The warning does not appear to have put anyone off: more than eight hundred riders, drivers and co-drivers will set off in an array of motorcycles, cars, quads, trucks, and light vehicles when the race begins on Saturday.
Among them are some well-known names, including nine-time World Rally champion Sebastien Loeb (BRX) who is relishing the prospect of competing in his sixth Dakar.
“It’s 14 stages, it’s very long, a proper endurance rally,” he said. “We need to find the right pace to get to the finish with as few mistakes as possible.”
The Frenchman, who has just won the 2022 edition of the Extreme E, has a tough battle in front of him if he is to improve on his three podium finishes and chalk up that first win.
Notably, he will need to unseat defending champion Nasser Al-Attiyah (Toyota), a quadruple winner of the event, but he will also be up against another WRC legend Carlos Sainz (Mini) as well as the Dakar great Stephane Peterhansel (Audi) who has won the event fourteen times — eight in a car and six on a bike.

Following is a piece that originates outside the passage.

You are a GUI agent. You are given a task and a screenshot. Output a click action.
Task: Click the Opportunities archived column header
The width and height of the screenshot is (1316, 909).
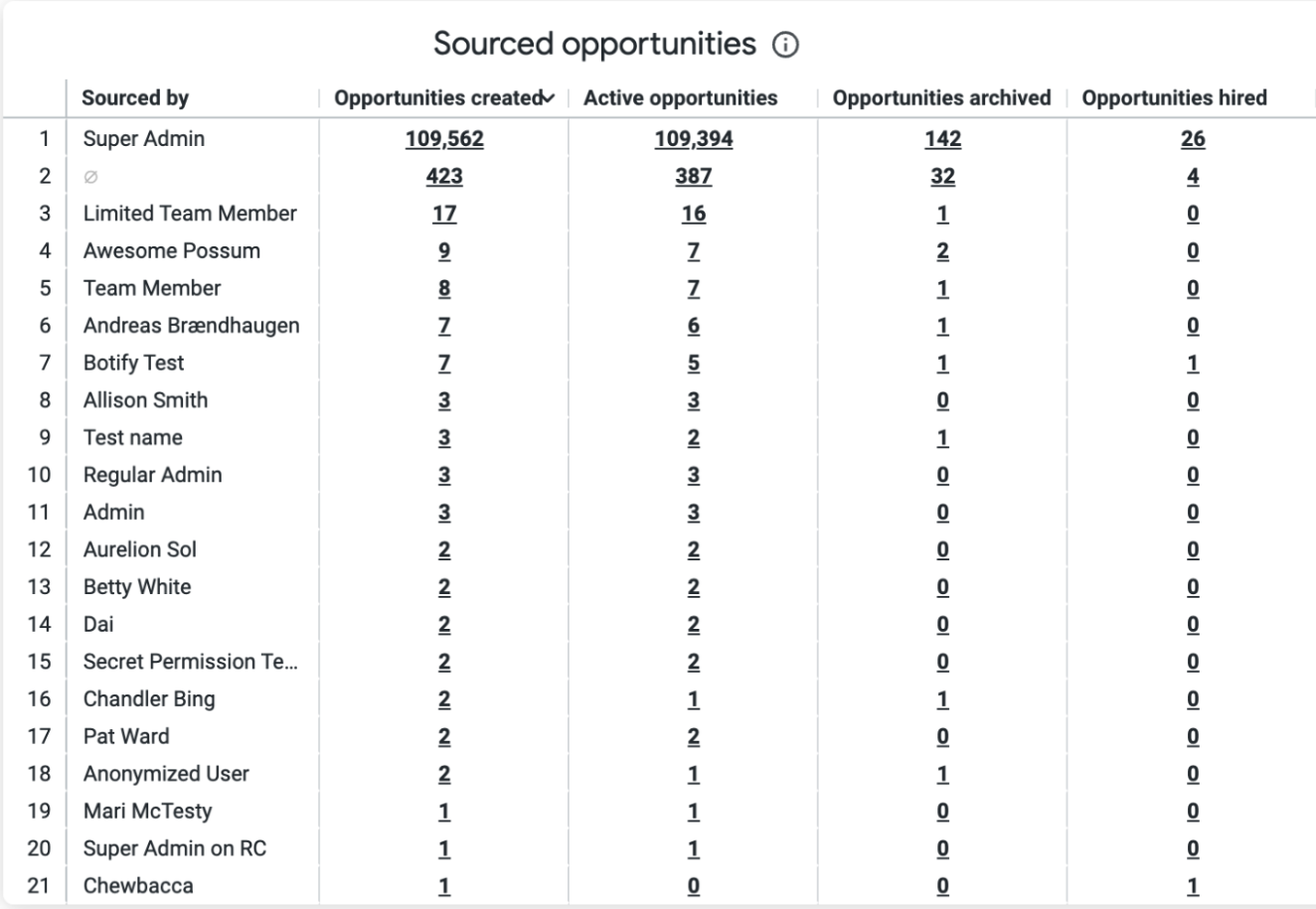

On the motorcycle side, defending champion Sam Sunderland (GasGas) will face a stiff challenge from the likes of Daniel Sanders (GasGas), Pablo Quintanilla (Honda), Matthias Walkner (KTM) and Adrien Van Beveren (Honda).
Concerns
This year’s race takes place against a backdrop of concerns linked to Saudi Arabia’s human rights record and military intervention in neighboring Yemen.
That ongoing war has left hundreds of thousands of dead, and millions displaced, with a large part of the Yemeni population close to famine, according to the United Nations.
Last year, preparations were rocked by an explosion two days before the start of the race which left French driver Philippe Boutron seriously injured.
An “accident” according to Riyadh, although French investigators concluded in February that the explosion had been caused by an improvised explosive device.
Amaury Sport Organization, which runs the event, says it has increased security around the bivouacs where the 2,700 people of the Dakar caravan will be accommodated.
The rally, of course, is no stranger to security issues.
The first race in 1978 set off from the Trocadero in Paris and ended in the Senegal capital but after 29 years in Africa, the threats became too great.
That meant moving the race to South American for 11 years before switching it to Saudi Arabia in 2020.
Since then, it has come under the spotlight of NGOs criticizing the “sport washing policy” of the Arab world’s largest economy.
“Sports fans should not indiscriminately believe the image fabricated and presented by the Saudi government through these events,” said Joey Shea, Saudi Arabia researcher at Human Rights Watch.
The NGO documented “widespread human rights violations in the kingdom, including arbitrary arrests of peaceful dissidents and human rights activists, some of whom were sentenced to decades-long prison terms simply for posting on the social media,” she said.
A host of other sports have, like the Dakar, shelved any such concerns, with high-profile football, cycling, Formula E, Formula One and boxing events all having been staged in the country.
The rally ends on January 15 on the kingdom’s eastern sea border.